The two candidates’ plans are, self-evidently, not equal. In the virtual absence of a plan from Trump, Biden’s plan gives the country and the planet a much better shot at pulling back from the brink. And it’s no endorsement of Biden to say so. It’s a scientific and political judgment, not a partisan one. For the sake of humanity now and in the future, Trump and his team are welcome to catch up.

But it would be a shame if climate-related election coverage were all about Trump and Biden. State and local leaders can also do a lot to curb emissions and make communities resilient. And the issues candidates are pushed on during campaigns drive the commitments and promises they are judged against in office. So where do candidates for city council, mayor, state legislatures, and Congress stand? And what might contributions to their campaigns say about their environmental allegiances?

Questions like these should be the norm in the coming months. “It’s not enough to do one story on one candidate’s position on climate change and be done with it,” Covering Climate Now’s cofounders Mark Hertsgaard and Kyle Pope argued recently in The Nation and Columbia Journalism Review. “The word ‘climate’ should be included in headlines and broadcast scripts often enough that the public can’t miss it.” Nor should climate change be siloed on the science beat.

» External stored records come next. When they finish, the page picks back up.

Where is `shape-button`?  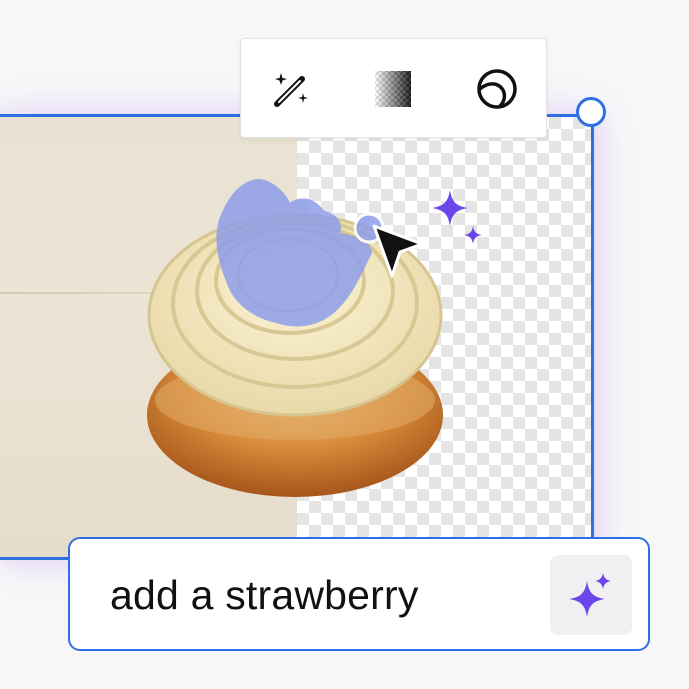 shape-button is located at coordinates (497, 89).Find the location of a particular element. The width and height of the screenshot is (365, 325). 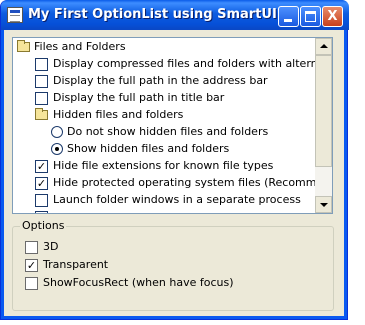

options-legend: Options is located at coordinates (44, 226).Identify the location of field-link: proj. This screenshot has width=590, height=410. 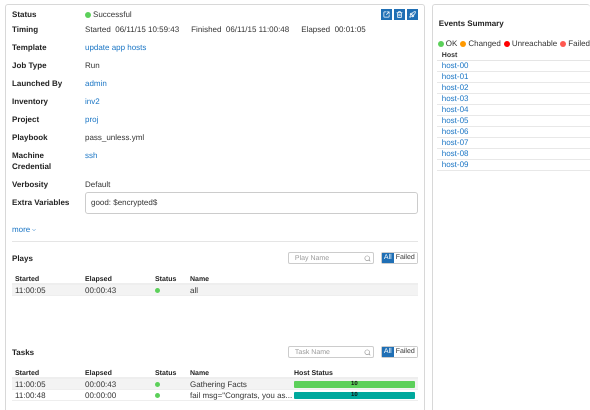
(252, 120).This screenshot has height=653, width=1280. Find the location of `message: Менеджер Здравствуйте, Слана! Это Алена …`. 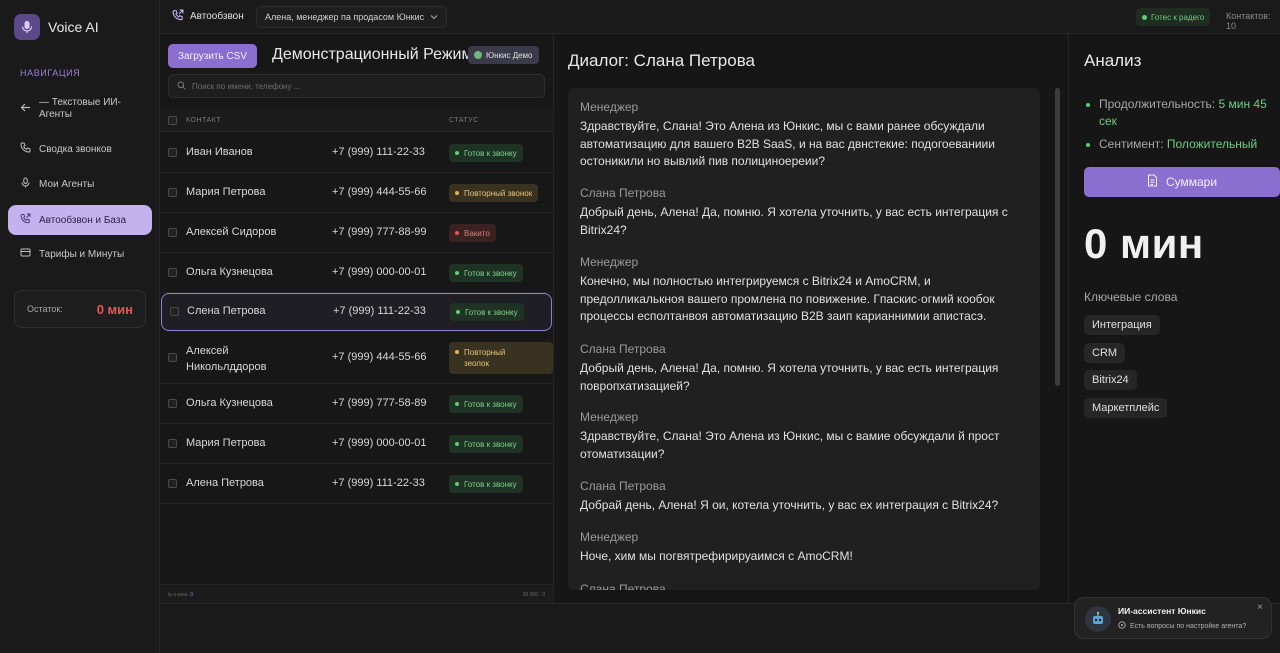

message: Менеджер Здравствуйте, Слана! Это Алена … is located at coordinates (800, 135).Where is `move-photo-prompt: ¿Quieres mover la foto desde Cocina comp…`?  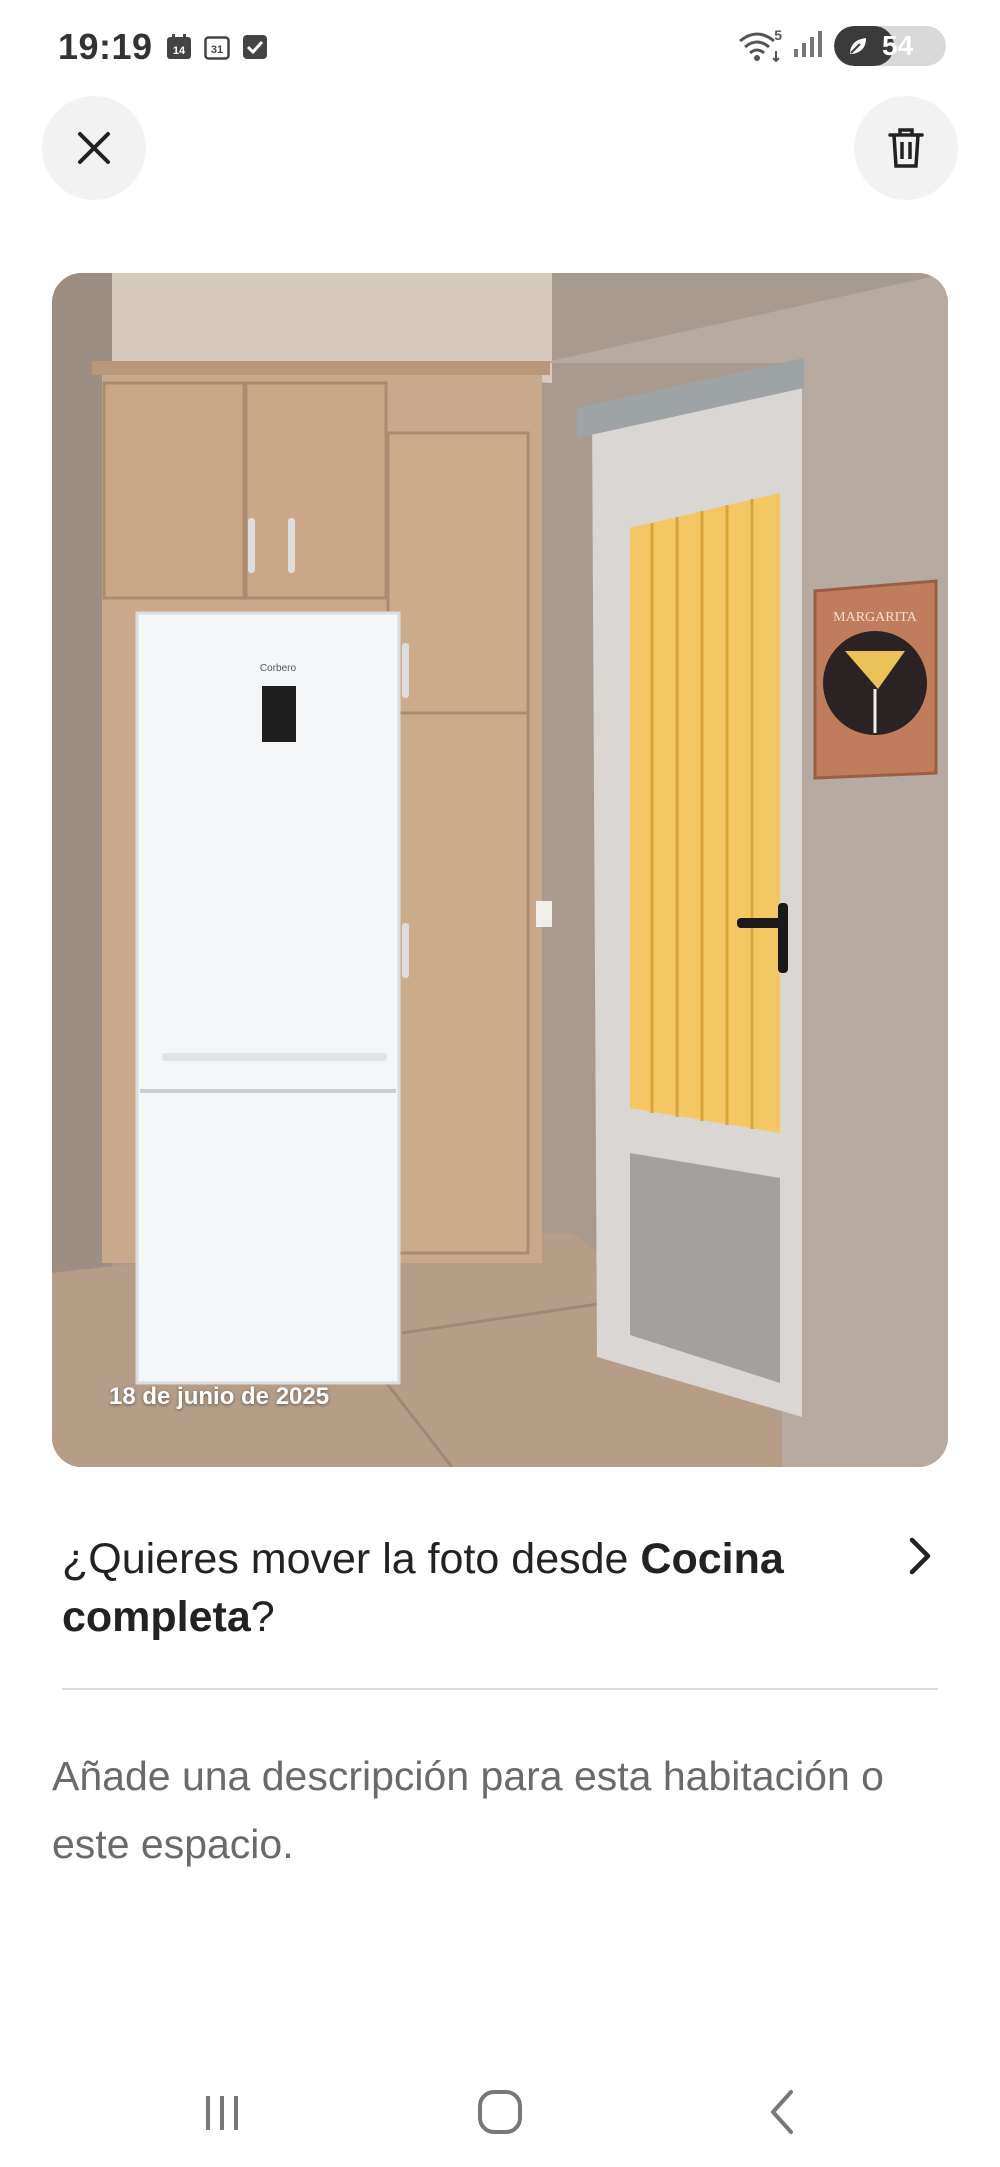 move-photo-prompt: ¿Quieres mover la foto desde Cocina comp… is located at coordinates (462, 1588).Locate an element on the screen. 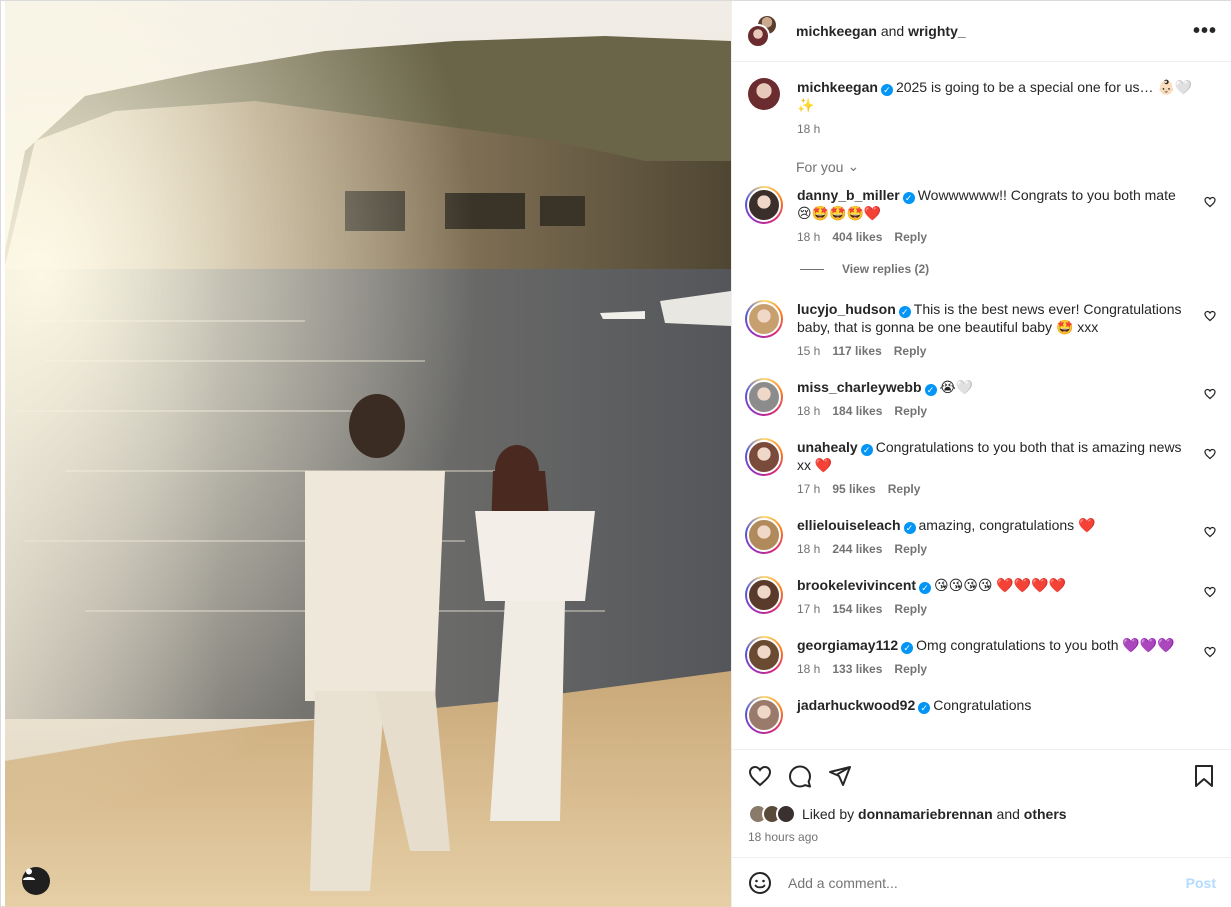 This screenshot has width=1231, height=907. bookmark-icon is located at coordinates (1204, 776).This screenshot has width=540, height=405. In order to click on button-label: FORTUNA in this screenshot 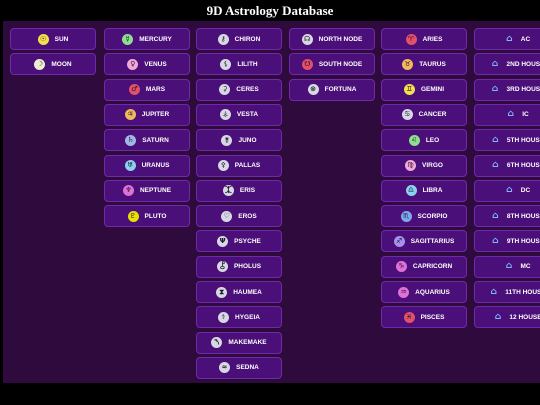, I will do `click(340, 90)`.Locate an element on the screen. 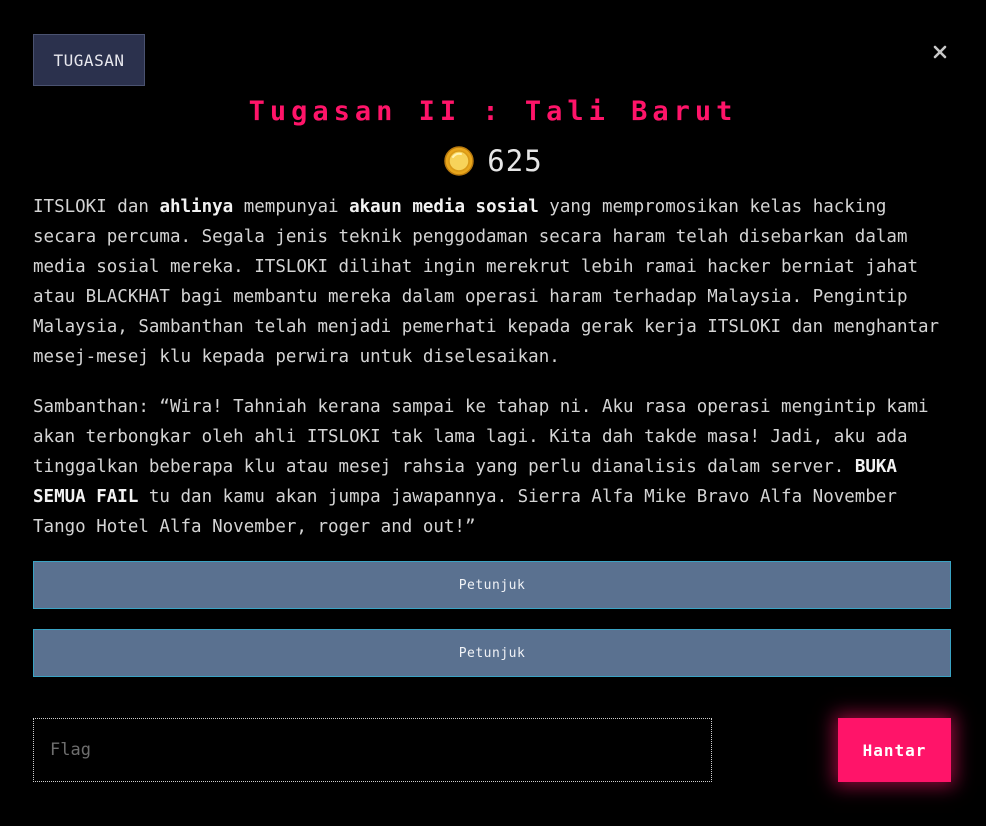 Image resolution: width=986 pixels, height=826 pixels. close-button is located at coordinates (940, 52).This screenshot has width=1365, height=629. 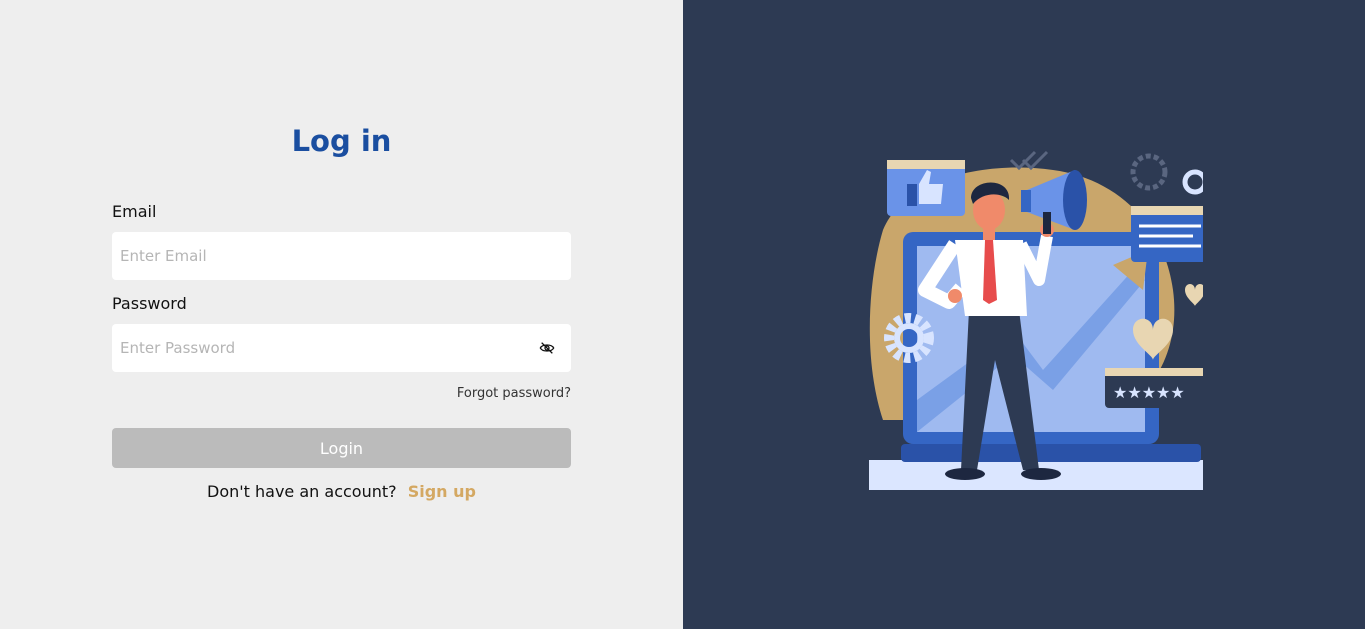 What do you see at coordinates (342, 141) in the screenshot?
I see `page-title: Log in` at bounding box center [342, 141].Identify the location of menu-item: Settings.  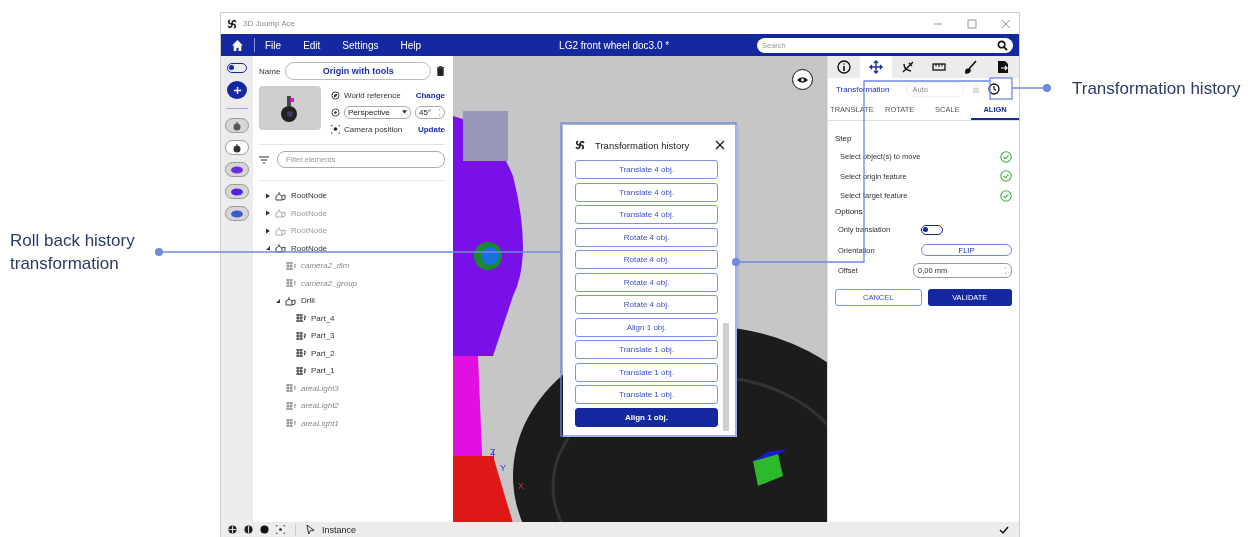
(360, 45).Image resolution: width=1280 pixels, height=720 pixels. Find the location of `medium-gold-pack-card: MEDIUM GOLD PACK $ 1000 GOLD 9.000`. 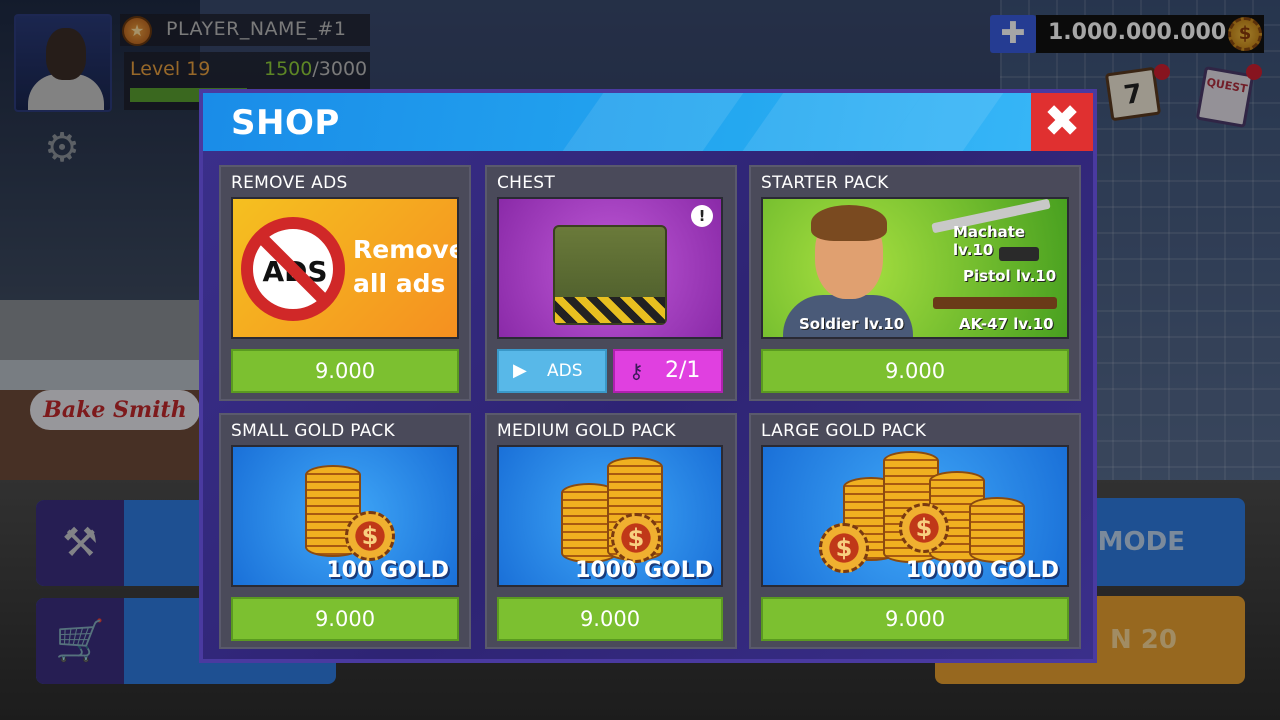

Political reporters and newsroom leaders must make it central to the campaign narrative, giving it equal prominence as electoral mainstays like the economy and national security. (Indeed, climate change cuts across and binds these issues; if we do not adapt, it will cripple economies and make us all less secure.)

The good news is that audiences care. Climate action is a leading issue for young voters, and an April poll by Yale and George Mason universities found that two-thirds of all registered voters are worried about global warming; four in 10 said candidates’ positions on climate change will be “very important” in how they vote this fall.

Still, doing justice to the climate story will take leadership and discipline from newsrooms. Reporters and editors must step back from ephemeral shifts in the polls and all the nitnoid controversies of campaign overload. Decades from now, most of us will have forgotten the names and deeds of Donald Trump’s various associates. But we will surely take note of unlivable heat and floodwaters lapping at our feet if we ignore the climate crisis this campaign season. Will journalists count the 2020 election a missed opportunity, or will it be the breakthrough moment when they got the climate story right—and helped America do the same?